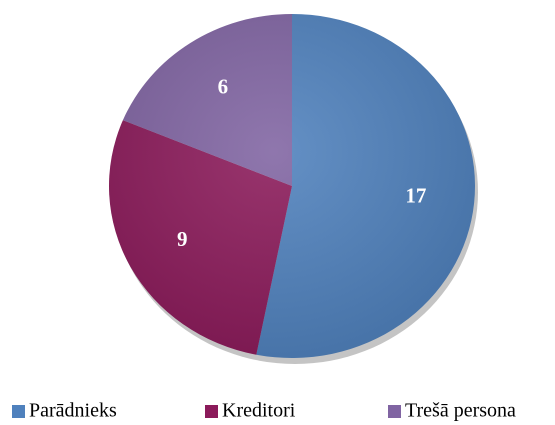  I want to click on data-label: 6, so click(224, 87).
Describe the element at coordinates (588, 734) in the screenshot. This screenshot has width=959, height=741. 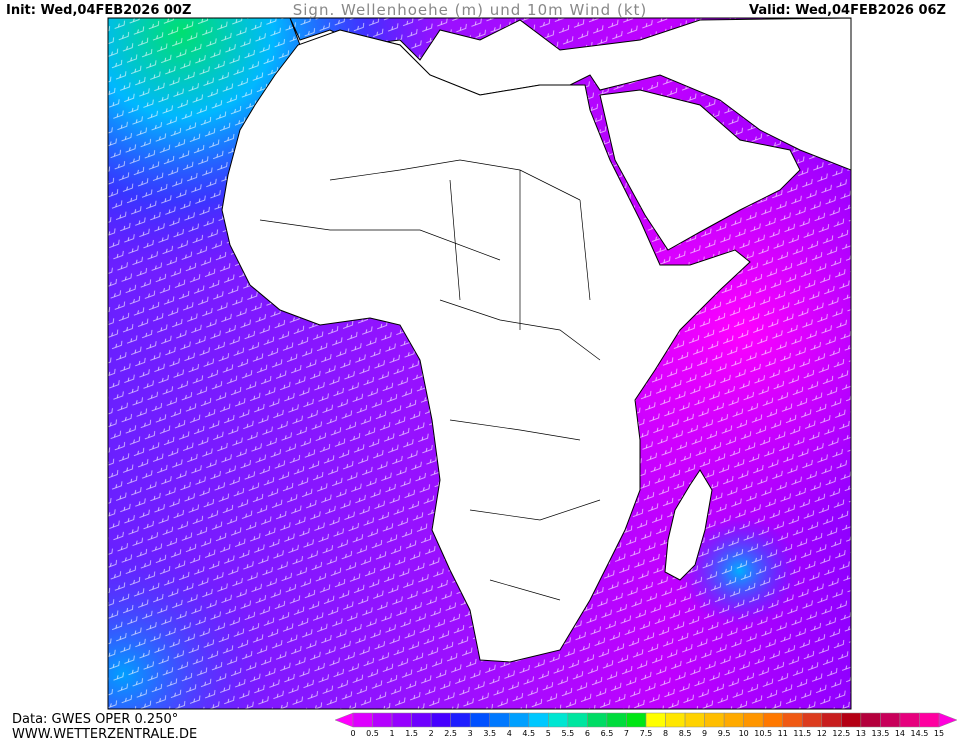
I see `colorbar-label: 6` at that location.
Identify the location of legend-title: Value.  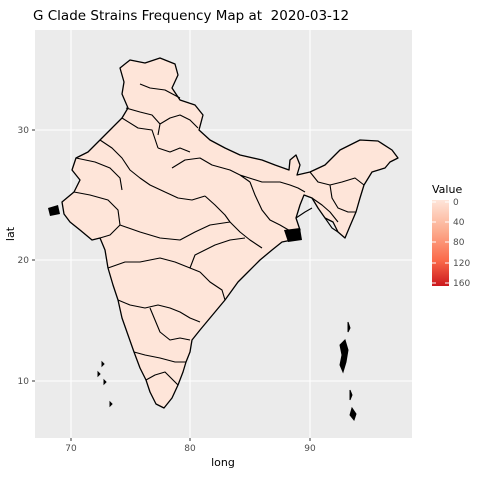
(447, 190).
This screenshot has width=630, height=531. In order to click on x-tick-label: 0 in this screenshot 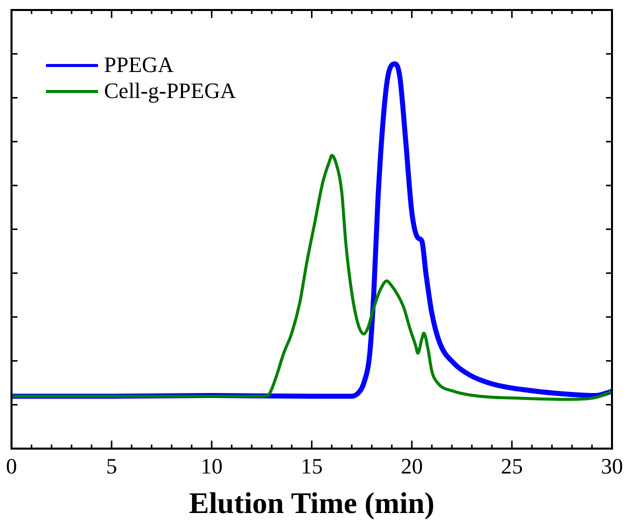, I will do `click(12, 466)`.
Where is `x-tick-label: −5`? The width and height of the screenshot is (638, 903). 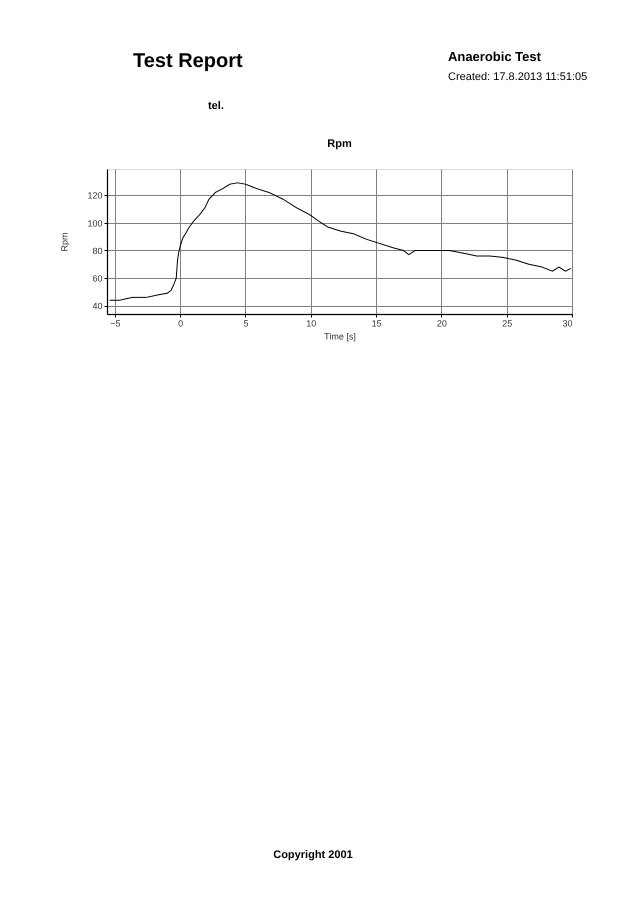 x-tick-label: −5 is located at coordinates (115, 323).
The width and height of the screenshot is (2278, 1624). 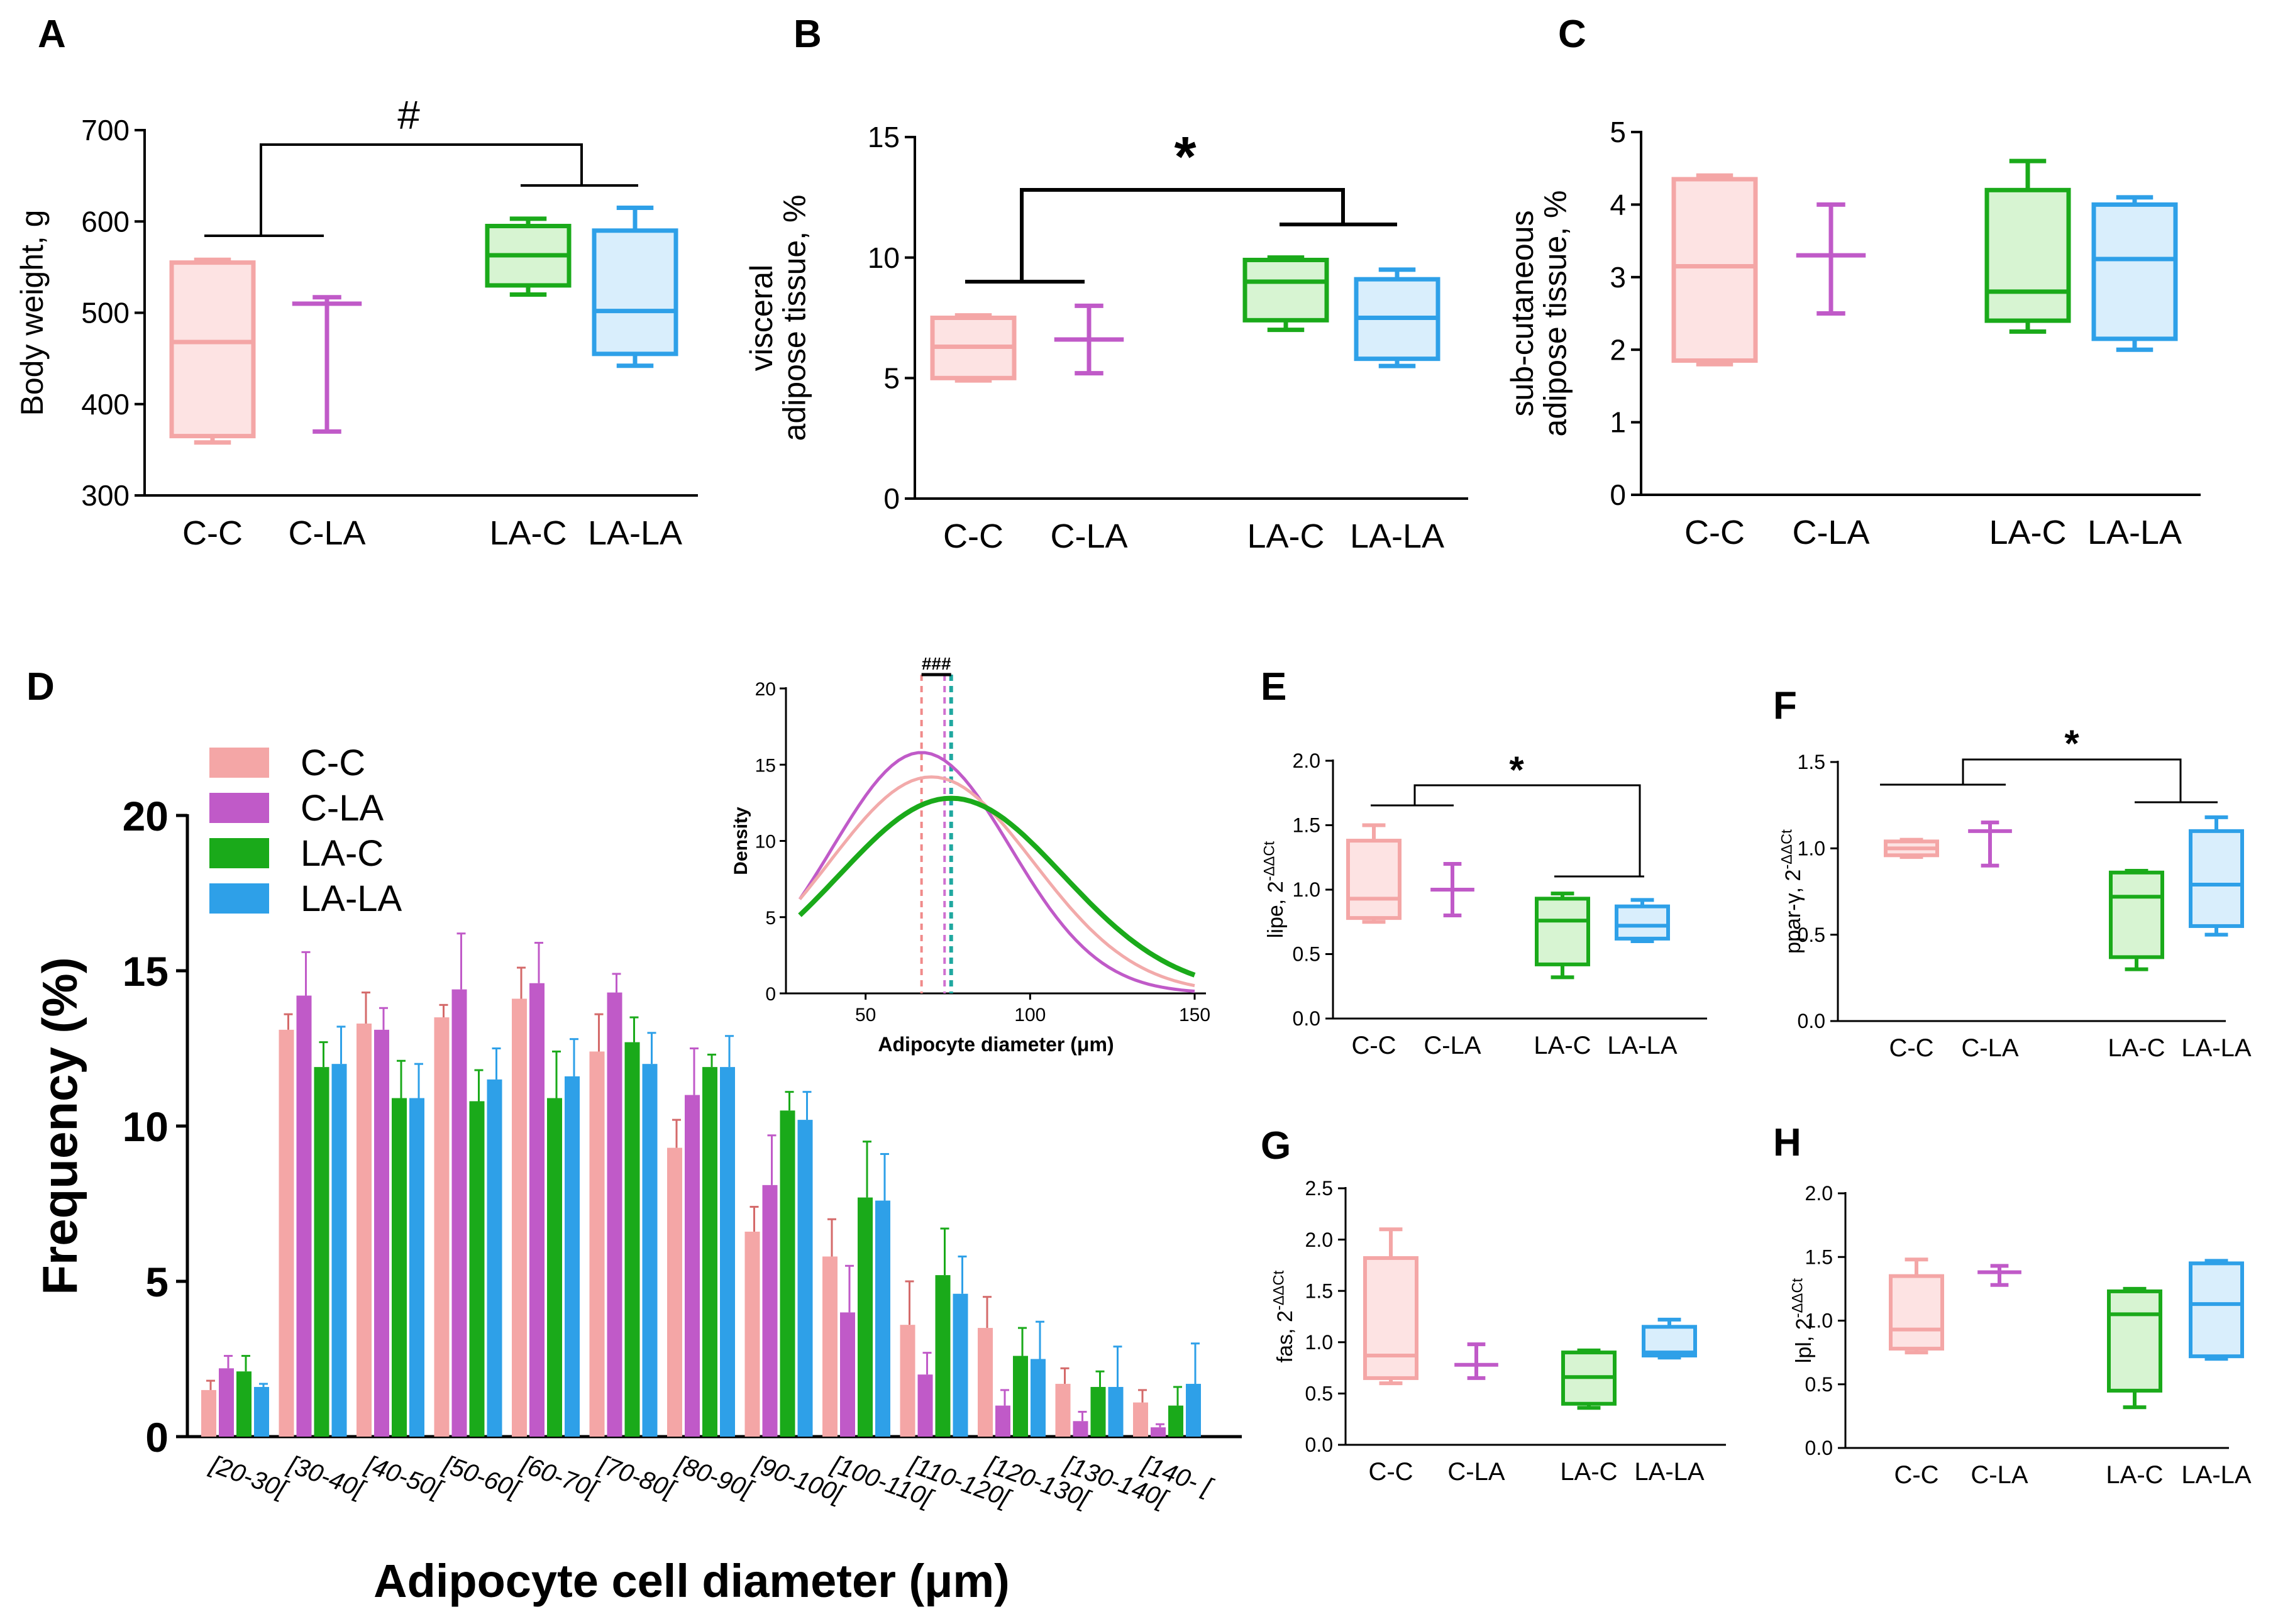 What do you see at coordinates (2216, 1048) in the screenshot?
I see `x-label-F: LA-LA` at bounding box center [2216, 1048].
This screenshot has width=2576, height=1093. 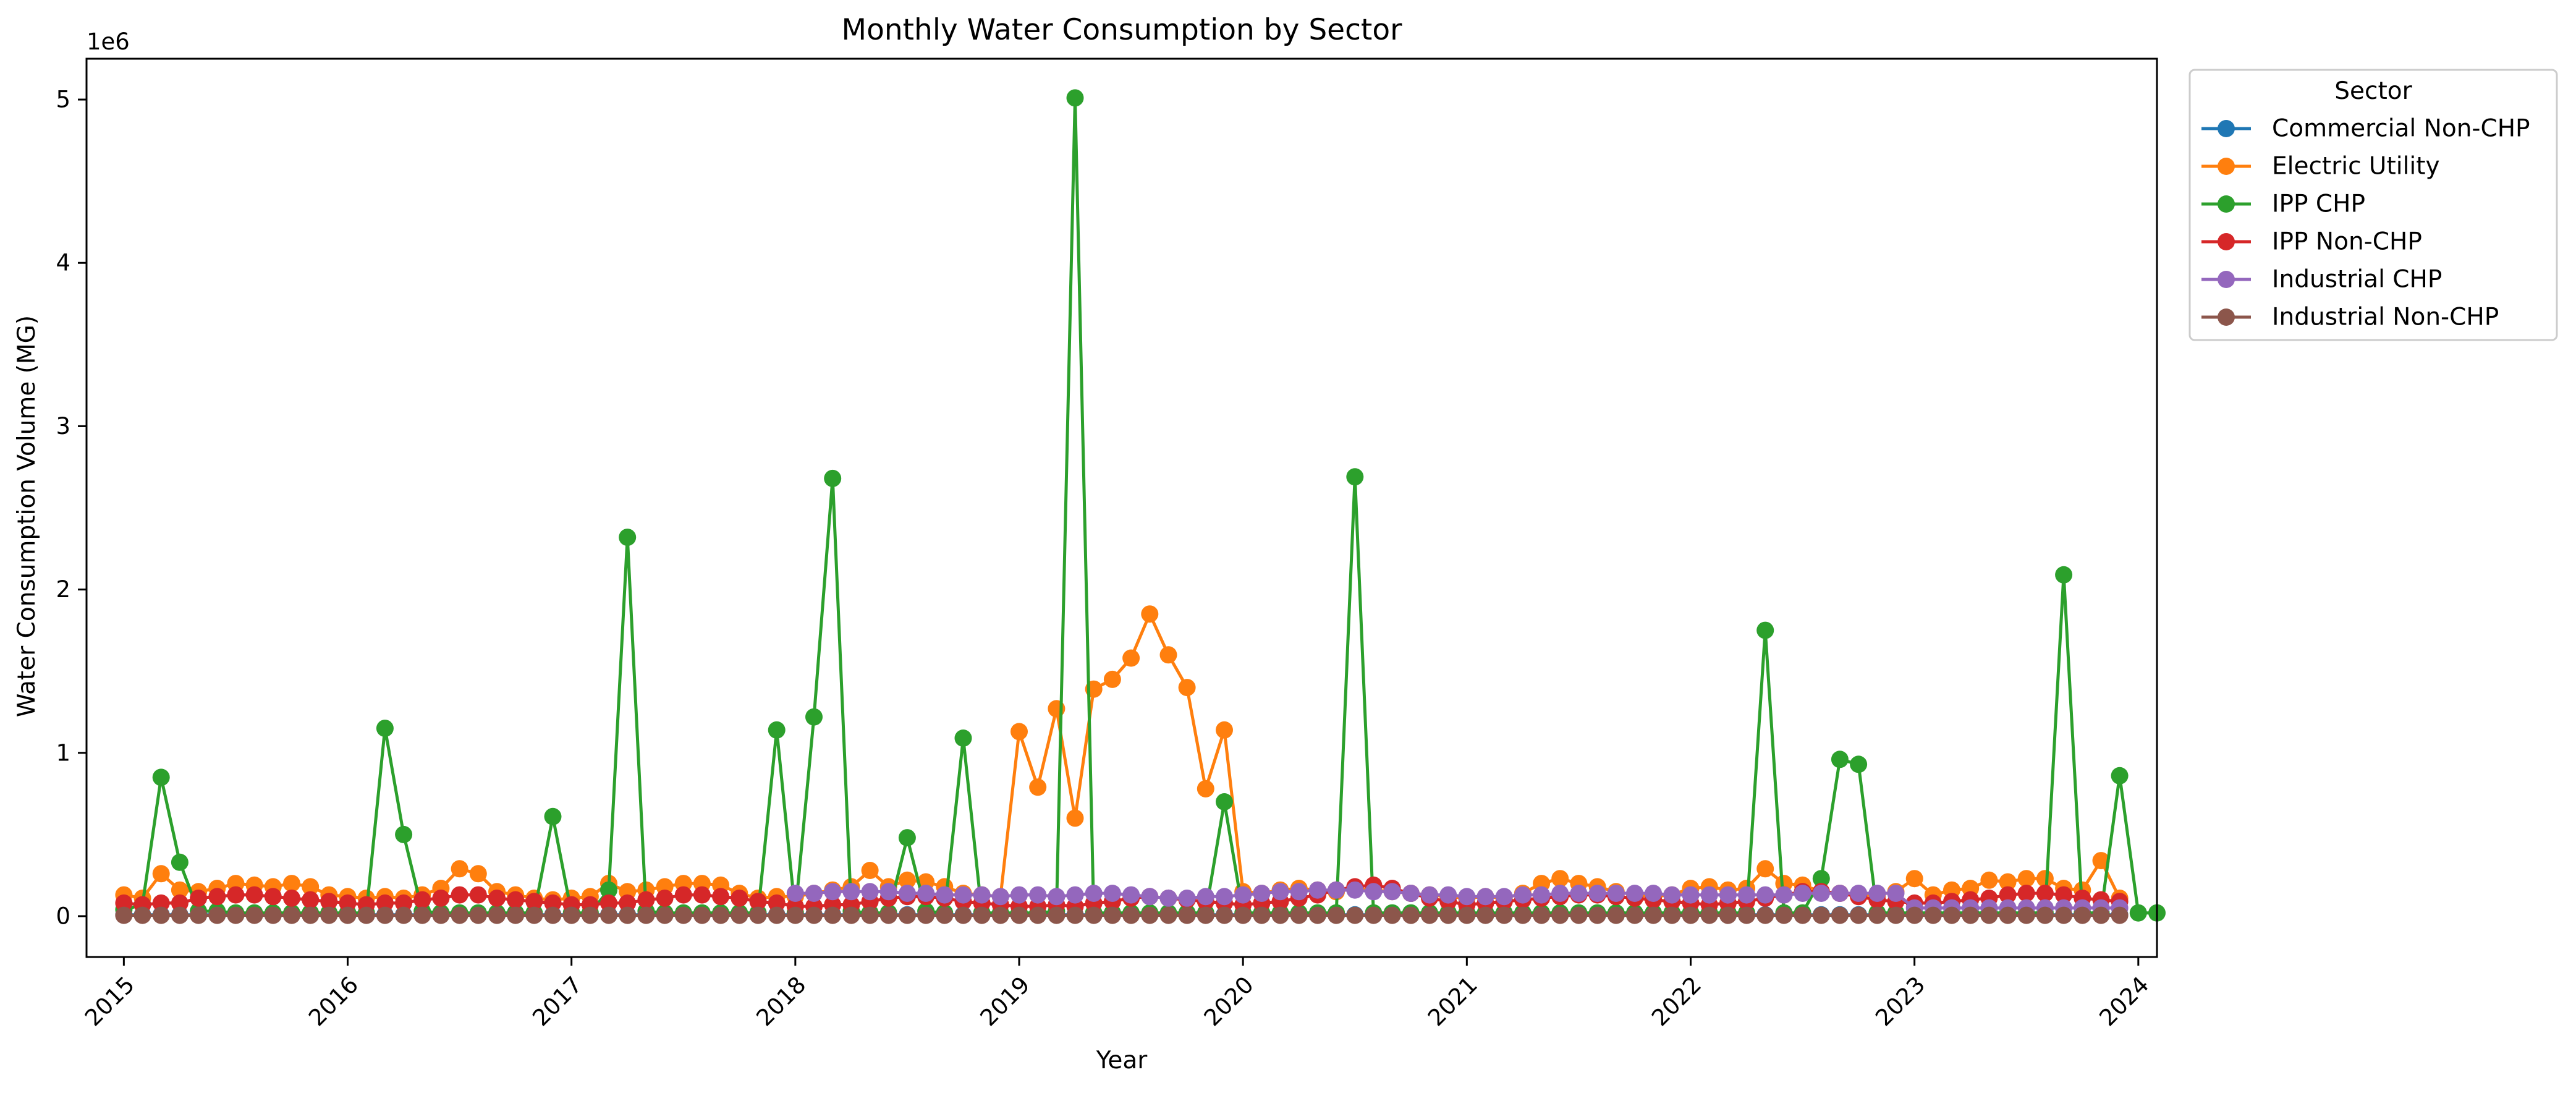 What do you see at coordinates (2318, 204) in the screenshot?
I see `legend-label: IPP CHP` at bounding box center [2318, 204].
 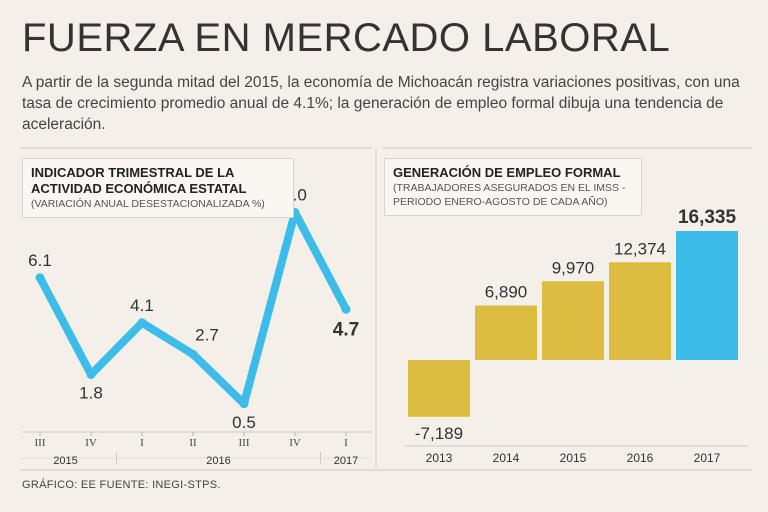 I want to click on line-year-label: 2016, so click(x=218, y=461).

• [ABOUT THIS TASK]:
Write out the records word for word, starting at the very beginning and ending with the line that contains "(447, 190).", with that line included. Leave the pictures out.

• [EXERCISE SOLUTION]:
  I want to click on data-label: 6, so click(224, 87).
Describe the element at coordinates (588, 734) in the screenshot. This screenshot has width=959, height=741. 
I see `colorbar-label: 6` at that location.
Identify the location of legend-title: Value.  
(447, 190).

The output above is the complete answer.